Sure, some could psychoanalyze that I am attempting to compartmentalize and organize my life in an unnatural way. But, isn’t that literature? To make sense of this complex world that humans will never truly understand, as much as we try through religion, science, philosophy, food, and art? It’s all the same. So let me have it.
I am currently paid to write. In no way is it what you think. I am paid to craft words into advertisements, emails, subject lines, and anything else that can sell a product. While I do not glean creativity from it (and I was recently floored by the poet C.D. Wright’s phrase “predatory arts” — oof) it has certainly helped me hone my craft. Marketing is brevity at its finest (or worst). How can I tell a story in 125 characters? How can I provide value in three sentences? I focus on what resonates with people: alliteration, varied length in words, the clicks and th’s, and rolling r’s. And the one to two word sentences that pack a punch.
Like this.
I once had a dream where a reporter with an old cassette tape recorder with a microphone on a cord asked me: “What do you love about writing?” In the dream I must have been a writer, or someone worth interviewing. I remember pausing contemplatively and speaking into the microphone: “I love the way words come together, and I love the way they fall apart.” I woke up and wrote that down. I remember thinking that I was a bit of a douche in my dream, but I still love that line. How do I make words fall apart? The wild rambling and nonsensical form of brilliant writers. I haven’t gotten there yet. Unless I’m on a whiskey-fueled literary diatribe. But that has never produced anything worthwhile.
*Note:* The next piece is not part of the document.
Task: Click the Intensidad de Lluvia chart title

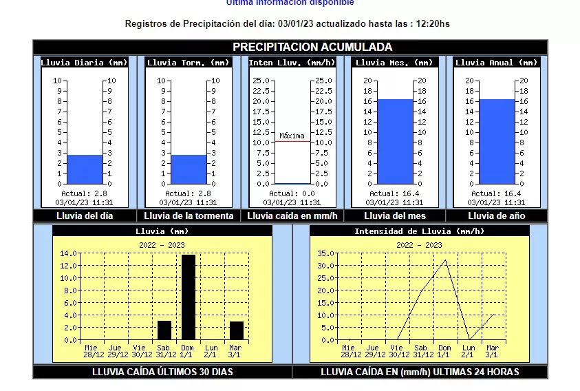Action: coord(419,231)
To write well takes practice. 10,000 hours, or whatever they say. I find it difficult to set a timer and tell myself that I am going to wake up, or fall asleep, writing. In between sleeping hours there is a job that actually makes money (unlike writing), and a new baby in my life, on top of a husband and dog — not to mention my own health and sanity (new phone. who dis?) But there is something about writing for an audience. Call me ego-centric or performative, or both! but I love knowing my writing will be read. I do not write in a vacuum. I do not have a room of my own. I will not retreat to the woods to be with my thoughts and pat myself on the back for an essay about trees. (Although, maybe I am just jealous that I have yet to write a substantial essay on trees.) I love to hit ‘publish,’ even on a blog that only a few may read. Well, to you readers out there, you give me the life and energy I need to write, however insignificant, even just a couple words at a time.
Like these.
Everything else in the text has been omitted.